Recast the records from the line that contains "Task: Open the Catégories settings" through the line that contains "Action: (72, 516)" as a Markdown table with the columns No. and Text, one row per line with its row number, skipping blank lines. Leave the pictures out of the table.

=== DATA SUPPLIED ===

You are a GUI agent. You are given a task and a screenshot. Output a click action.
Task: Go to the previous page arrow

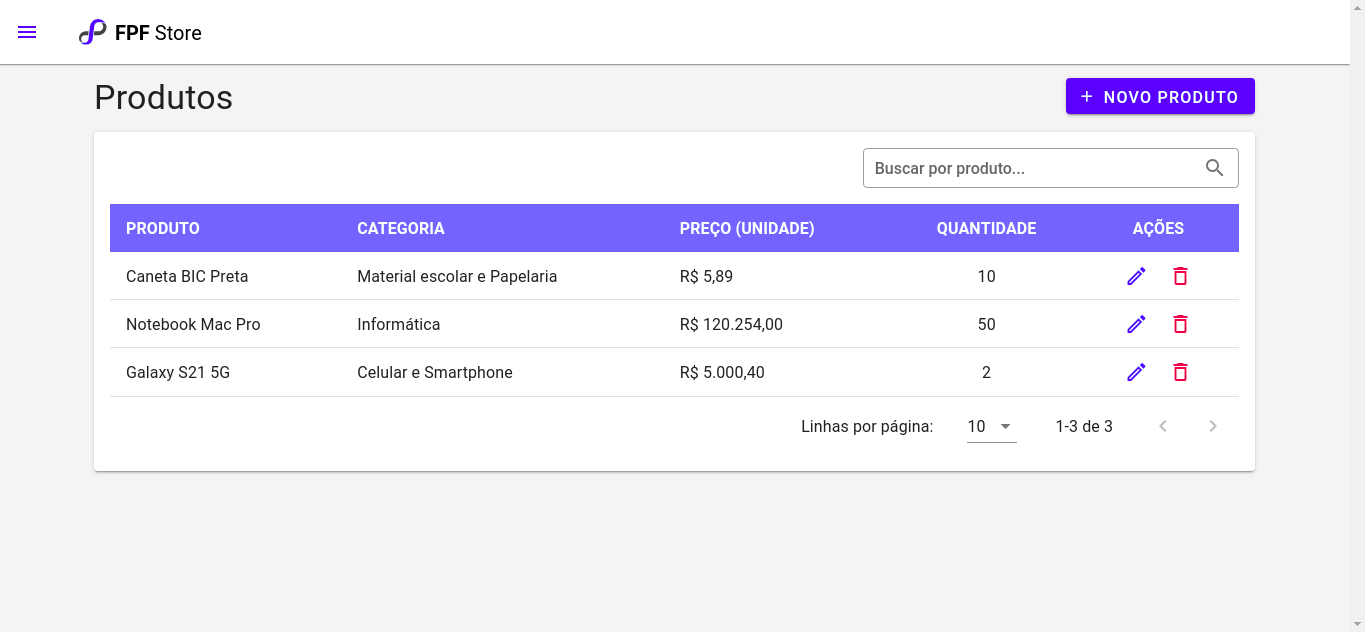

===
=== DATA SUPPLIED ===

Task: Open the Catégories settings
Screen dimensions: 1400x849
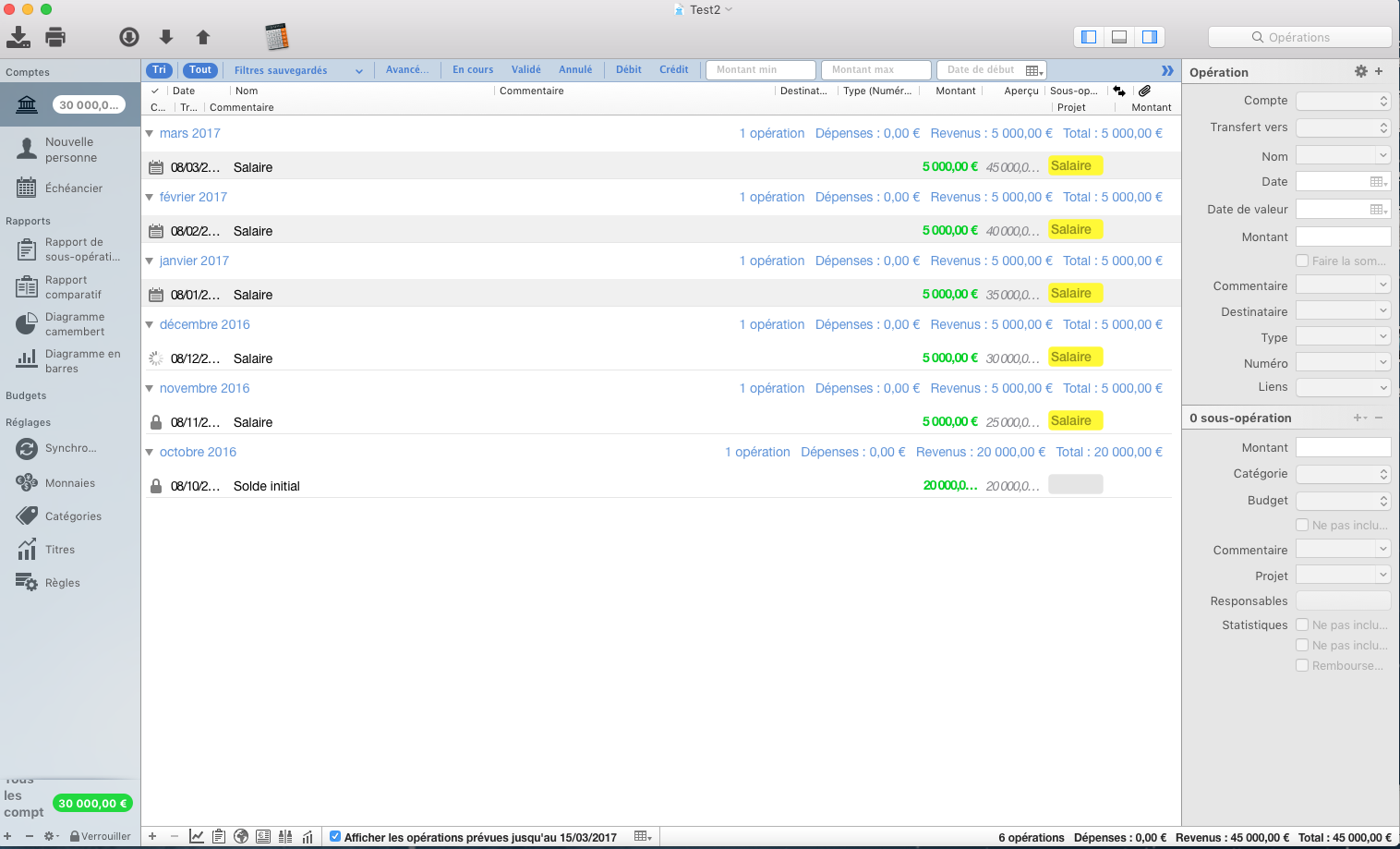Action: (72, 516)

===

◆ OUTPUT BELOW
| No. | Text |
|---|---|
| 1 | Task: Open the Catégories settings |
| 2 | Screen dimensions: 1400x849 |
| 3 | Action: (72, 516) |